• [Task requirements]: The records, repeated exactly and in full, are the expected answer.

• [Material for the task]:
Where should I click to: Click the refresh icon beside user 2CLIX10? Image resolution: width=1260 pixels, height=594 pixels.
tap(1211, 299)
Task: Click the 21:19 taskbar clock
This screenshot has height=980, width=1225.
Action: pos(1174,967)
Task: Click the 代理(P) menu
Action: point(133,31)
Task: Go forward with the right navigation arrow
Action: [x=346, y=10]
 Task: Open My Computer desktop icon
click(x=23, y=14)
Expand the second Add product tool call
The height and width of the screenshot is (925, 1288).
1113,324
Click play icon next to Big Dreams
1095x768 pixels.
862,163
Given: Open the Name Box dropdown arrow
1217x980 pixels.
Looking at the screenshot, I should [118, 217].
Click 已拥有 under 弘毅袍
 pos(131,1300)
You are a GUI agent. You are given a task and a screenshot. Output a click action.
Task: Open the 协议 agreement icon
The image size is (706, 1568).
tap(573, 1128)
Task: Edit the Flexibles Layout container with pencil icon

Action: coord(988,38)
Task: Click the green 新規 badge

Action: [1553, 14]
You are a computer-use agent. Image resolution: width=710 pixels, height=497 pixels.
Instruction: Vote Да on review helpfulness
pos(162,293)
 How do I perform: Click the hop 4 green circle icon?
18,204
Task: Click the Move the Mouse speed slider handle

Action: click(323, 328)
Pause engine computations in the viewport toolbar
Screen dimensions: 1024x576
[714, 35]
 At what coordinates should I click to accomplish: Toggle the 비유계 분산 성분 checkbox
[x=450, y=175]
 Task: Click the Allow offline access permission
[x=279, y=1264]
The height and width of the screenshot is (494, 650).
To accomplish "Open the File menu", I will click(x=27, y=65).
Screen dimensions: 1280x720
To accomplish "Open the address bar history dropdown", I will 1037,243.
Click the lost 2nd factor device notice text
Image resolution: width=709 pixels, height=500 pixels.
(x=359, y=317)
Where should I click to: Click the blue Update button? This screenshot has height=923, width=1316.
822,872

• [Exercise result]:
Where should I click to: Click the refresh icon beside user 2CLIX10? Image resolution: width=1260 pixels, height=594 pixels.
tap(1211, 299)
Task: Click the 21:19 taskbar clock
This screenshot has height=980, width=1225.
Action: pos(1174,967)
Task: Click the 代理(P) menu
Action: point(133,31)
Task: Go forward with the right navigation arrow
Action: [x=346, y=10]
 Task: Open My Computer desktop icon
click(x=23, y=14)
Expand the second Add product tool call
The height and width of the screenshot is (925, 1288).
1113,324
Click play icon next to Big Dreams
1095x768 pixels.
862,163
Given: Open the Name Box dropdown arrow
1217x980 pixels.
Looking at the screenshot, I should [118, 217].
Click 已拥有 under 弘毅袍
 pos(131,1300)
You are a GUI agent. You are given a task and a screenshot. Output a click action.
Task: Open the 协议 agreement icon
The image size is (706, 1568).
tap(573, 1128)
Task: Edit the Flexibles Layout container with pencil icon

Action: coord(988,38)
Task: Click the green 新規 badge

Action: [1553, 14]
You are a computer-use agent. Image resolution: width=710 pixels, height=497 pixels.
Instruction: Vote Да on review helpfulness
pos(162,293)
 How do I perform: Click the hop 4 green circle icon?
18,204
Task: Click the Move the Mouse speed slider handle

Action: click(323, 328)
Pause engine computations in the viewport toolbar
Screen dimensions: 1024x576
[714, 35]
 At what coordinates should I click to accomplish: Toggle the 비유계 분산 성분 checkbox
[x=450, y=175]
 Task: Click the Allow offline access permission
[x=279, y=1264]
The height and width of the screenshot is (494, 650).
To accomplish "Open the File menu", I will click(x=27, y=65).
Screen dimensions: 1280x720
To accomplish "Open the address bar history dropdown", I will 1037,243.
Click the lost 2nd factor device notice text
Image resolution: width=709 pixels, height=500 pixels.
(x=359, y=317)
Where should I click to: Click the blue Update button? This screenshot has height=923, width=1316.
822,872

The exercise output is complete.